If your gums are black due to smoking, the best way to get rid of the discoloration is to quit smoking. However, quitting smoking can be difficult, so you may need to see a doctor or other healthcare provider for help. If your gums are black due to medication, you may be able to switch to a different medication. If your gums are black due to an amalgam tattoo, the tattoo can be remove by a dentist or other healthcare provider. If your gums are black due to acute necrotizing ulcerative gingivitis, you will need to see a dentist or other healthcare provider for treatment. If your gums are black due to Addison’s disease, you will need to see a doctor or other healthcare provider for treatment.
Are dark gums normal?
No, dark gums are not normal. Though they can occur naturally, they are often link to smoking and certain illnesses. If your parents have black gums, there’s a good chance you do too. The cause is usually genetic.
Smoking can cause discolore gums. Medication can also be the culprit. Amalgam tattoo, which is a side effect of dental work, can turn gums black. Acute necrotizing ulcerative gingivitis is another possible cause.
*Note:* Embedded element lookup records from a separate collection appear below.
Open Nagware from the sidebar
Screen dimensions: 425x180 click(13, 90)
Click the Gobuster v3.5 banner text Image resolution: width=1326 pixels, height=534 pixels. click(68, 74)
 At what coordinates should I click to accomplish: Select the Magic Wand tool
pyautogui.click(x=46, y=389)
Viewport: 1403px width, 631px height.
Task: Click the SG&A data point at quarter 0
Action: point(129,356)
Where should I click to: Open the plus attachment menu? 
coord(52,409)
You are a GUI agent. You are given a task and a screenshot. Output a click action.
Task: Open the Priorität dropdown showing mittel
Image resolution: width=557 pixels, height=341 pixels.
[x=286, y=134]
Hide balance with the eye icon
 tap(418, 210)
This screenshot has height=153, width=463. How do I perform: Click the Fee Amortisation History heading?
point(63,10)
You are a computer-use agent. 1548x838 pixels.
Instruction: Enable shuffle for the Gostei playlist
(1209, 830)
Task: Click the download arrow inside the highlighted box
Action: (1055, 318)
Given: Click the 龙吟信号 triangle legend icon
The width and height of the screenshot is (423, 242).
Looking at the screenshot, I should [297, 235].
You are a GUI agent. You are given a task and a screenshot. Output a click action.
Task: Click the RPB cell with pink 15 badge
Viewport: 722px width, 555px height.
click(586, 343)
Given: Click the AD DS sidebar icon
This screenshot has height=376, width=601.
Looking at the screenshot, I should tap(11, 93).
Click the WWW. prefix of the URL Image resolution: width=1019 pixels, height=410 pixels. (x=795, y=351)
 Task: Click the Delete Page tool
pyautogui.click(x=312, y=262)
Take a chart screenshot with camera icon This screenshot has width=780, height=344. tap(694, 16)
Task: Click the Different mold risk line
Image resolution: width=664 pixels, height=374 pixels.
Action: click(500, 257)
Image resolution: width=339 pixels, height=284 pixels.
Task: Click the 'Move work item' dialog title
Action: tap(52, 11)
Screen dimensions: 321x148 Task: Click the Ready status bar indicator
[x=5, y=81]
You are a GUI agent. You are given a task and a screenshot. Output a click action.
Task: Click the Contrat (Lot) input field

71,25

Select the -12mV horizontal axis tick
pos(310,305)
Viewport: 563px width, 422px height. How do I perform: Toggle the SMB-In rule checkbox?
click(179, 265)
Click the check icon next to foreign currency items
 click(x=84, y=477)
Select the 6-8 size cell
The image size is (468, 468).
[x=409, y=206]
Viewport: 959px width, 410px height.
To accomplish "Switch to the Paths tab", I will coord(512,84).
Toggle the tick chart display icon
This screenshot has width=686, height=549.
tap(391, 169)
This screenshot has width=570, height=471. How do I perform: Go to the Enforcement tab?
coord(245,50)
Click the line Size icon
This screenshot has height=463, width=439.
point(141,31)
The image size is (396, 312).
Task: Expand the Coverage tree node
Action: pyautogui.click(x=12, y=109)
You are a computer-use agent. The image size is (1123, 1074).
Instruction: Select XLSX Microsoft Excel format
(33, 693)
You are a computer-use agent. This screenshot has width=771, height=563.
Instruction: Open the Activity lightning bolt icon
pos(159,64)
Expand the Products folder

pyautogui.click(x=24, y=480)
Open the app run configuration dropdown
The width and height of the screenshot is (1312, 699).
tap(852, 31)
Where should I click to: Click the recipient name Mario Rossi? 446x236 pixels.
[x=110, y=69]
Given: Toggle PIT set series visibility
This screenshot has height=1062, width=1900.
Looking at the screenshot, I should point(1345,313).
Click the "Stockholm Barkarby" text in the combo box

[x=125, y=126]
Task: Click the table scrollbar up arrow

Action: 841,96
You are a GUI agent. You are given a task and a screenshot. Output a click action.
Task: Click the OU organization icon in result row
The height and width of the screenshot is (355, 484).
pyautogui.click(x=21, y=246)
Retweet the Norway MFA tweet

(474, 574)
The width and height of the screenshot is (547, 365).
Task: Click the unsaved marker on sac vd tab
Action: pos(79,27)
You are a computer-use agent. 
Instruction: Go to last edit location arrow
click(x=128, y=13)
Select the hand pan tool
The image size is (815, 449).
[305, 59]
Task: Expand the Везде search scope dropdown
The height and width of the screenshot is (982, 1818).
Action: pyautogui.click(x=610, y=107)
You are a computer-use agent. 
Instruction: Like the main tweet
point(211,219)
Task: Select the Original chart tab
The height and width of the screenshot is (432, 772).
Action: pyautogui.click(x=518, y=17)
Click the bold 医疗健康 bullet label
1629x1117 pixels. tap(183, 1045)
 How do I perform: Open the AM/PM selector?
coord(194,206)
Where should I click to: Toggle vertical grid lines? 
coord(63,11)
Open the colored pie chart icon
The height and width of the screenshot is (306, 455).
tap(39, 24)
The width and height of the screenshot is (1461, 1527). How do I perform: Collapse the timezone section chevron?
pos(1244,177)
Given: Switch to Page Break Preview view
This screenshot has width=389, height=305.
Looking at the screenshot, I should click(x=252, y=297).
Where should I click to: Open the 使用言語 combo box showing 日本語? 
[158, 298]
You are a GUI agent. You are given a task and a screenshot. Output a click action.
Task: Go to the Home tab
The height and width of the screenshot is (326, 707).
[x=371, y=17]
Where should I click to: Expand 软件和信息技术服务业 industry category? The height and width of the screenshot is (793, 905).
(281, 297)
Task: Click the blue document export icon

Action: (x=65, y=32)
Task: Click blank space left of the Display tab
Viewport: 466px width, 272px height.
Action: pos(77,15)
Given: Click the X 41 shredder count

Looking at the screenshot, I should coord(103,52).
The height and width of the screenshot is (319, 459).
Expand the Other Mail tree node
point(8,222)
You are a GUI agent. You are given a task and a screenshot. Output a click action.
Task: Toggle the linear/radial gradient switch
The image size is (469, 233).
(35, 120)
This is a severe gum infection that requires immediate medical attention. Addison’s disease and Peutz-Jeghers syndrome are two more rare conditions that can cause black gums.
How cure black gums naturally?
There are a few things you can do to try and reduce the appearance of black gums. Melanin is the pigment that gives gums their color, so medications that can lighten the skin may also help lighten the gums. Smoking cessation can also help reduce gum discoloration. If your black gums are due to a medication, your dentist may be able to suggest an alternative. Amalgam tattoos, which are dark spots on the gums cause by dental fillings, can be remove by a dentist.Acute necrotizing ulcerative gingivitis (ANUG) is a severe form of gum disease that can cause blackening of the gums. ANUG is treat with antibiotics and aggressive oral hygiene.